• Task prompt: Your answer must be the exact lines from the one holding "Task: Enable the" through the last line of the records below, with no pictures.

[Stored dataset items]
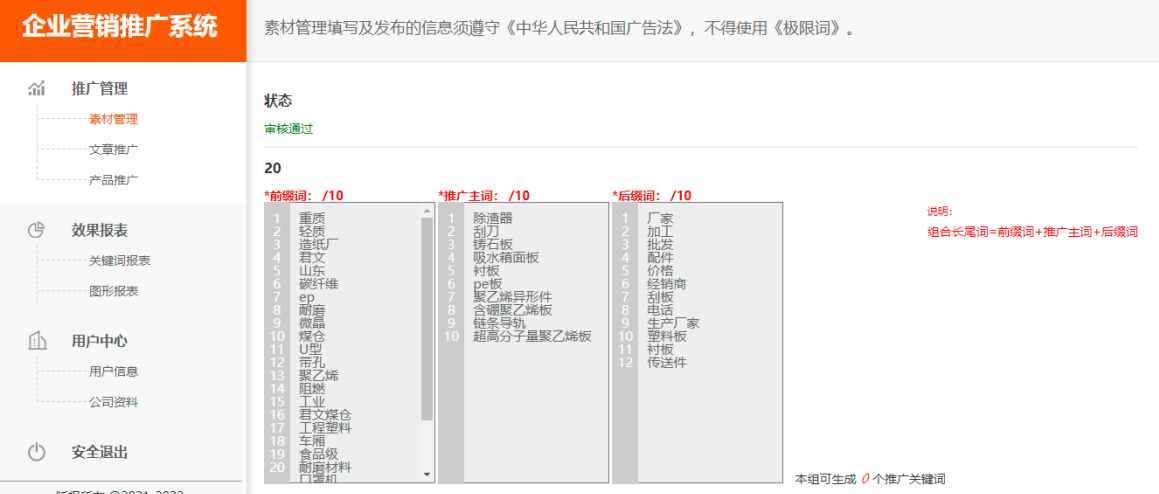Go to 产品推广 page

pyautogui.click(x=113, y=180)
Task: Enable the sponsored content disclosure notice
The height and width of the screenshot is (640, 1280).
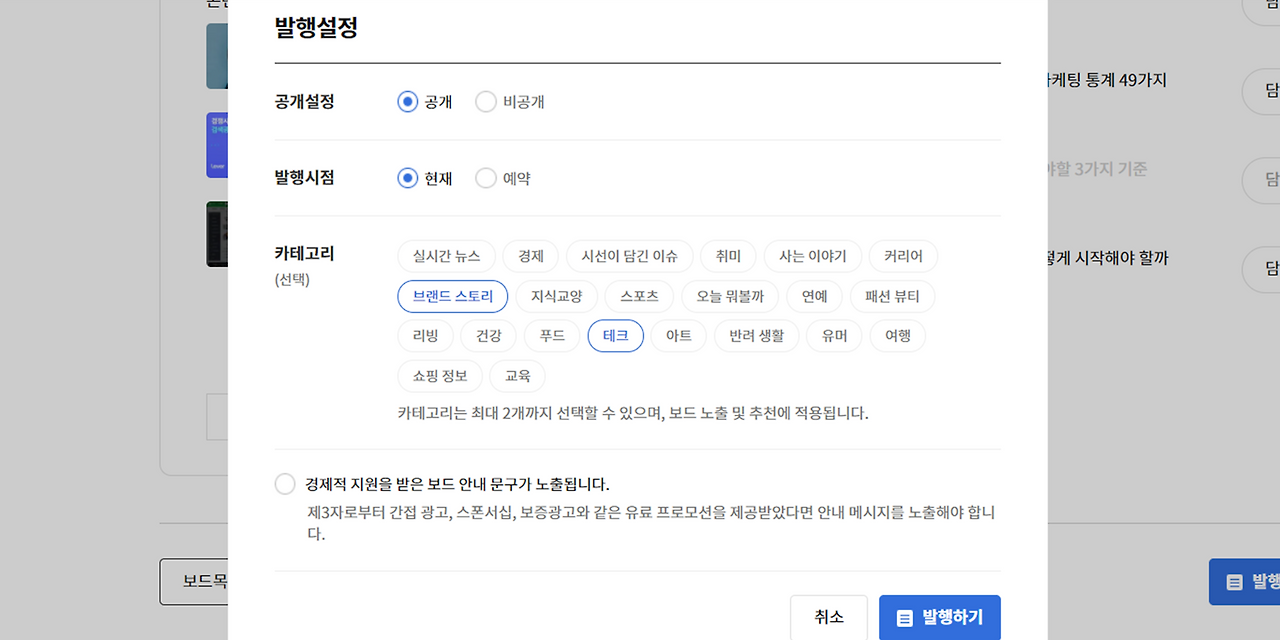Action: pos(284,483)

• Solved exercise:
Task: Enable the sponsored content disclosure notice
The height and width of the screenshot is (640, 1280).
Action: pos(284,483)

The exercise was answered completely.